Islandia, que hasta ahora se caracterizaba por no tener mosquitos, ha confirmado la presencia de la especie Culiseta annulata durante el año 2025. Este descubrimiento fue realizado por el Instituto de Ciencias Naturales de Islandia tras el avistamiento de tres ejemplares en una trampa de polillas. Aunque no se considera una emergencia sanitaria, la llegada de este insecto refleja el impacto del cambio climático y las transformaciones ecológicas en la región.
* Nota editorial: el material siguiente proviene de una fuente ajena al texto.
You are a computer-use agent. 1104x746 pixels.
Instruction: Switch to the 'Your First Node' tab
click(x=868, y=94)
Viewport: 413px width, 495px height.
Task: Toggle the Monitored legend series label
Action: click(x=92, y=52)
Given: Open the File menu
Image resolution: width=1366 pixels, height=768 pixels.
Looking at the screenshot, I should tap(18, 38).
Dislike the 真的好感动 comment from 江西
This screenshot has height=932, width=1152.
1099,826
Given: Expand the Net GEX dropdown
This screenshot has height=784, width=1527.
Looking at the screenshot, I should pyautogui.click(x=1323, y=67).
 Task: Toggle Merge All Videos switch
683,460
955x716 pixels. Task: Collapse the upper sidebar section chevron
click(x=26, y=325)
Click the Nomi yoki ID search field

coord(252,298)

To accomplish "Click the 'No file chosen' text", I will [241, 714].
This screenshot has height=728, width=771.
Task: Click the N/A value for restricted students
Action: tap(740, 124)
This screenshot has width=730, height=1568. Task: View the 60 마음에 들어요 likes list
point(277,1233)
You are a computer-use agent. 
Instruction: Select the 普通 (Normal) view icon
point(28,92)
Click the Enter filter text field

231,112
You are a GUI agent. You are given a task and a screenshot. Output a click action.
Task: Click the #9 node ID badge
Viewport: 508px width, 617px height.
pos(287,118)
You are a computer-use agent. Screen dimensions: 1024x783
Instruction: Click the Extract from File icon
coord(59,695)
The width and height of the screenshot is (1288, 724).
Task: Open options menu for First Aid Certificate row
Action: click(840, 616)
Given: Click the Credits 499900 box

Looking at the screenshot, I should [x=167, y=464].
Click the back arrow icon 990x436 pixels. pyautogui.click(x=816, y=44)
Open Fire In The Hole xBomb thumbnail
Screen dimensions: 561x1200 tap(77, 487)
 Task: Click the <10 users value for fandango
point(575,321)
La ausencia histórica de mosquitos en Islandia se atribuyó a su clima riguroso, pero las condiciones ambientales están cambiando. Con temperaturas récord alcanzadas en 2025, éstas ofrecen nuevas oportunidades para la supervivencia de especies que antes no podían establecerse. La capacidad de Culiseta annulata para sobrevivir en refugios durante el invierno es un factor clave que podría permitir su establecimiento en el país.
El Instituto también ha recibido informes de otros mosquitos, lo que indica que la vigilancia sobre la llegada de nuevas especies debe incrementarse. Este fenómeno, aunque pequeño, es un indicativo de cómo el calentamiento global está modificando el ecosistema islandés y abriendo la puerta a cambios duraderos en la biodiversidad local.